Someone has brought me the 4-SAS-disk Hewlett Packard server for data recovery. All the disks have a label saying HP and only a thorough examination shows that these are Seagate disks. A Raid5 array was assembled out of four winchesters. For some time, the device has operated quite well but then two disks fried and the array collapsed.

The HP Server’s Raid5 Array SAS Disks
By the by, the construction of the disk box is extremely lame. The winchesters have no supply of extra cooling so that they get as hot as blazes. No wonder that they have broken down so soon. The only right way of dealing with raid array errors is work with disk images (to be more precise – with copies of the images, not the originals), i.e. logical assembly of the raid. Such an approach will save the data in case of various types of faults. There is always an opportunity to copy the data and try out a different solution.

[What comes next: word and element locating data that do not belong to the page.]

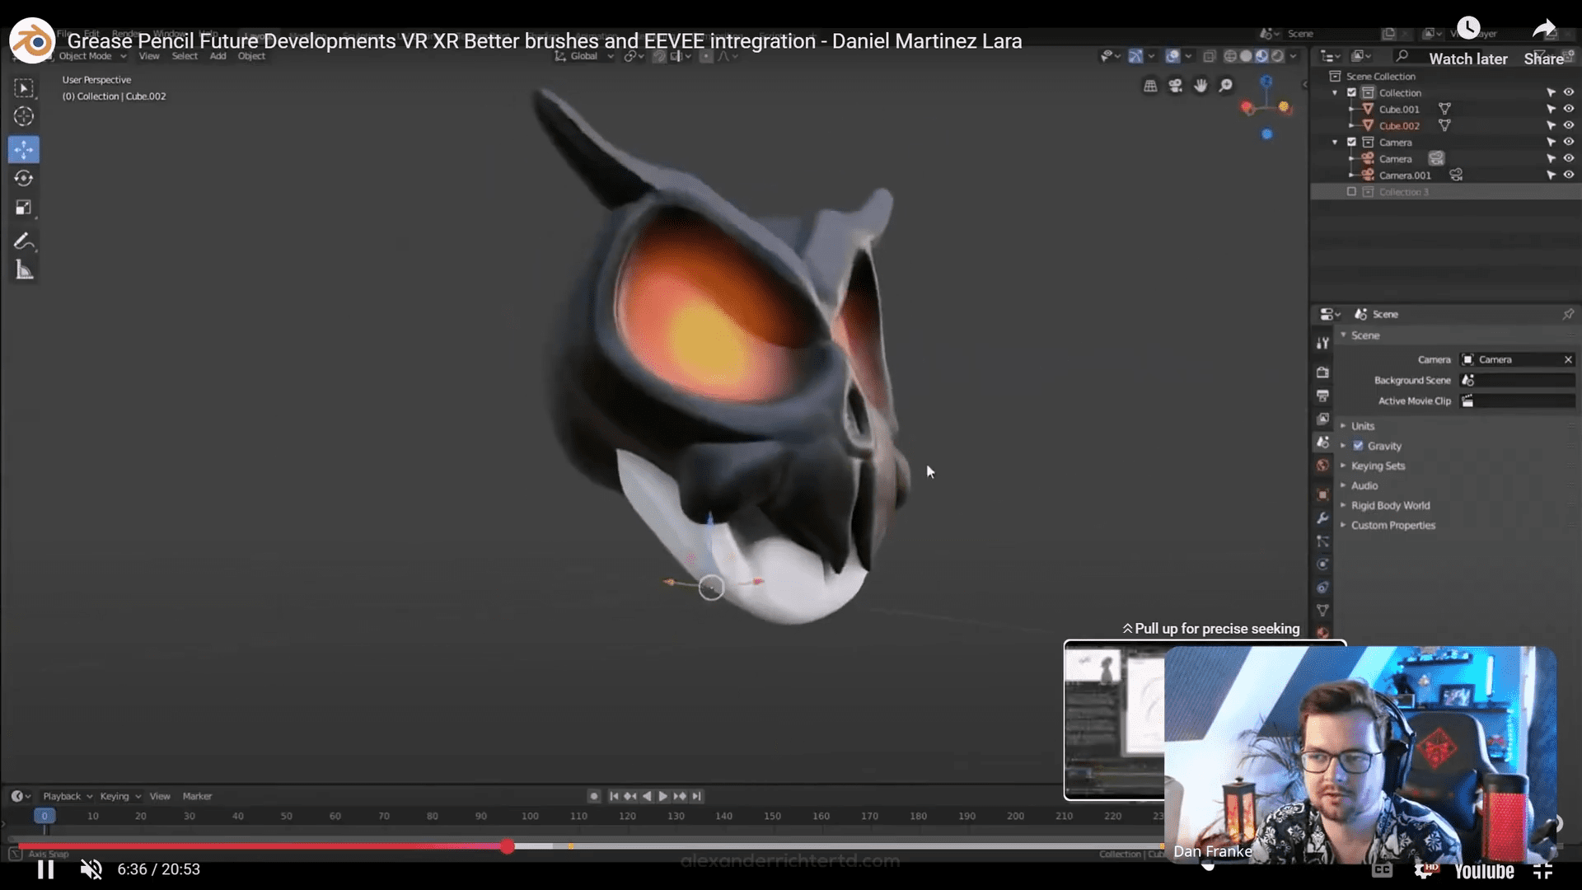Open the Object Mode dropdown
Viewport: 1582px width, 890px height.
[91, 56]
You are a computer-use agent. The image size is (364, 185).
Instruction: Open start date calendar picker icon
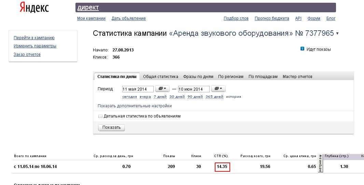[x=162, y=89]
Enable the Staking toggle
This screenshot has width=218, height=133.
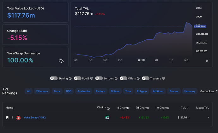coord(54,78)
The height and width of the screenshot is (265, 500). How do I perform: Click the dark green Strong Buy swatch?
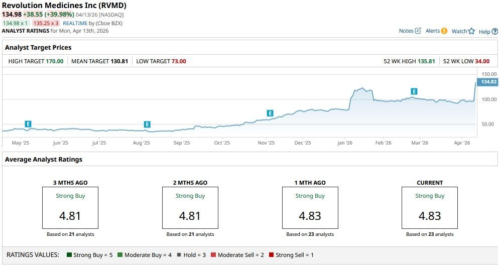tap(69, 255)
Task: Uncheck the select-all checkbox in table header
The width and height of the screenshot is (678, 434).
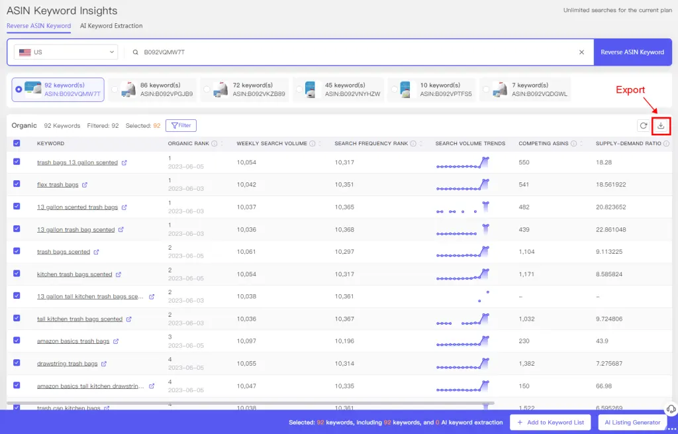Action: tap(17, 143)
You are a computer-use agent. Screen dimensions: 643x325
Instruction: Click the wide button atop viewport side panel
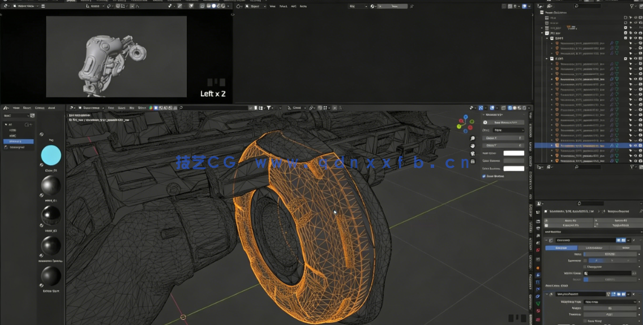(x=504, y=122)
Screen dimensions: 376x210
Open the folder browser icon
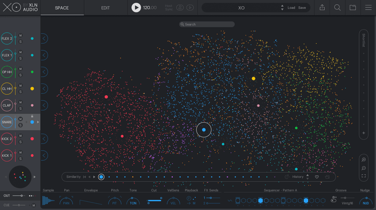tap(353, 8)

It goes without saying that before you acquire sector copies of defective HDDs comprising the raid array, you should first get access to the user zone of the winchesters. In this situation, there have been no serious problems with cloning of subquality hard disks. The SMART attributes of both of them possessed exceeded threshold values, which impeded standard disk launch. However, with the winchesters being connected to a special expansion card making it possible to flexibly customize the disk launch settings and startup the SAS storages with no raid arrays required, I have easily managed to get full disk image dumps, passing unreadable sectors. After that, the most interesting part has begun – it is visual analysis of the acquired dumps. On the face of it, the whole process has turned out to be very simple: already after a 15-minute study and some calculations, I have understood where the first and the next blocks are and what sizes they have. According to the results of the troubleshooting, it was not Raid5 but a variety of Raid4 for it looked like three disks alternated as stripe blocks and a parity block on the 5th disk.
However, assembly of the array with the stated parameters has shown that the raid was compiled incorrectly. It is possible to discern two sections and a correct beginning of MFT notes in both of them but most folders are described erroneously in the directory tree or are empty and most files possess an irregular sig.
Further examination was not successful until it dawned upon me that it was an HP server and these servers had a significant feature – it is the so called raid array build delay. What is raid build delay? It is simply a certain shift which results in classic alternation of parity blocks in all the array’s disks in the 5th raid. The next step is to calculate the shift generating Raid5 and when assembling take into account the fact that up to a certain moment this is stripe on 3 disks, parity blocks on the 4th disk, and then a usual backward parity Raid5.